-- Requirement --
Would you repeat exactly the part of the listing below that runs from the line containing "Task: Click Report an Issue icon" down to the line containing "This screenshot has height=464, width=678.", inclusive, and nothing else?

-- Given records --
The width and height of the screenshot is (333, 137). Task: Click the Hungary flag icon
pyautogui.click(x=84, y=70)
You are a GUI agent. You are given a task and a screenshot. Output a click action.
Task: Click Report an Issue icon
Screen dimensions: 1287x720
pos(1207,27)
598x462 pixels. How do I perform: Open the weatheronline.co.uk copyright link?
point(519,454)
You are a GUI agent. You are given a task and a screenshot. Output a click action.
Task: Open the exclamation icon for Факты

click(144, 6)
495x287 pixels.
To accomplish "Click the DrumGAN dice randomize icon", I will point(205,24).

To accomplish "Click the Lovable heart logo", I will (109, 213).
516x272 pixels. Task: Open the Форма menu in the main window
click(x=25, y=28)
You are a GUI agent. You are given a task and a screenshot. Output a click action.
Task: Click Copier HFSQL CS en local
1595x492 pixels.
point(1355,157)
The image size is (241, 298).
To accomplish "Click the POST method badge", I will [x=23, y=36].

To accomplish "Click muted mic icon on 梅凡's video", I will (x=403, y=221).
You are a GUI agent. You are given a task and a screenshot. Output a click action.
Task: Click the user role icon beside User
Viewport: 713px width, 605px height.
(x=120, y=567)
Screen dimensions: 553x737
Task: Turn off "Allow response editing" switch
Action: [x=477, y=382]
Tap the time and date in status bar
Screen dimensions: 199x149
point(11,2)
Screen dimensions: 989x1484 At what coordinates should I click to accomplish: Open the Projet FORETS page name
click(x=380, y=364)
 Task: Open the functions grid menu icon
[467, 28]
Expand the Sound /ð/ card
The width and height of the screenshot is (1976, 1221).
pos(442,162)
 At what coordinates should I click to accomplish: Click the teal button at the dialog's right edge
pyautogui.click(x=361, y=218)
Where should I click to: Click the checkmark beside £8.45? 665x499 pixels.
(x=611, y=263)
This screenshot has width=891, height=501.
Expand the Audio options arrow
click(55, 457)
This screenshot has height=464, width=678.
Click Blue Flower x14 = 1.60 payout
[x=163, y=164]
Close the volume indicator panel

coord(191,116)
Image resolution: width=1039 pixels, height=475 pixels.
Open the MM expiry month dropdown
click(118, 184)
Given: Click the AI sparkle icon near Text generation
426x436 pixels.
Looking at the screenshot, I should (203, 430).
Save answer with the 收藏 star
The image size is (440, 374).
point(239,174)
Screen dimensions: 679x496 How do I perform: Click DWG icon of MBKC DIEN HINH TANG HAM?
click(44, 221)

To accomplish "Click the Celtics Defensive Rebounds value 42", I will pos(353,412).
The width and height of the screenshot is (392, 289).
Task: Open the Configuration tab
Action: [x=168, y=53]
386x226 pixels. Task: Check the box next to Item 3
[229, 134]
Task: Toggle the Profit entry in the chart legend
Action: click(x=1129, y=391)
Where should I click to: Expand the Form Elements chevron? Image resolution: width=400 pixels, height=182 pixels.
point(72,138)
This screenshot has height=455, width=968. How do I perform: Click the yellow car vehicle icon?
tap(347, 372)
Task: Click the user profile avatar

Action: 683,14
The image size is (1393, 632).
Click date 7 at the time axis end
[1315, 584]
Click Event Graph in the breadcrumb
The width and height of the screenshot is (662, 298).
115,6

-- Output for this task --
Task: Click Report an Issue icon
Screen dimensions: 1287x720
pos(1207,27)
598x462 pixels. How do I perform: Open the weatheronline.co.uk copyright link?
point(519,454)
You are a GUI agent. You are given a task and a screenshot. Output a click action.
Task: Open the exclamation icon for Факты

click(144, 6)
495x287 pixels.
To accomplish "Click the DrumGAN dice randomize icon", I will point(205,24).

To accomplish "Click the Lovable heart logo", I will (109, 213).
516x272 pixels. Task: Open the Форма menu in the main window
click(x=25, y=28)
You are a GUI agent. You are given a task and a screenshot. Output a click action.
Task: Click Copier HFSQL CS en local
1595x492 pixels.
point(1355,157)
The image size is (241, 298).
To accomplish "Click the POST method badge", I will [x=23, y=36].

To accomplish "Click muted mic icon on 梅凡's video", I will (x=403, y=221).
You are a GUI agent. You are given a task and a screenshot. Output a click action.
Task: Click the user role icon beside User
Viewport: 713px width, 605px height.
(x=120, y=567)
Screen dimensions: 553x737
Task: Turn off "Allow response editing" switch
Action: [x=477, y=382]
Tap the time and date in status bar
Screen dimensions: 199x149
point(11,2)
Screen dimensions: 989x1484 At what coordinates should I click to accomplish: Open the Projet FORETS page name
click(x=380, y=364)
 Task: Open the functions grid menu icon
[467, 28]
Expand the Sound /ð/ card
The width and height of the screenshot is (1976, 1221).
pos(442,162)
 At what coordinates should I click to accomplish: Click the teal button at the dialog's right edge
pyautogui.click(x=361, y=218)
Where should I click to: Click the checkmark beside £8.45? 665x499 pixels.
(x=611, y=263)
This screenshot has width=891, height=501.
Expand the Audio options arrow
click(55, 457)
This screenshot has height=464, width=678.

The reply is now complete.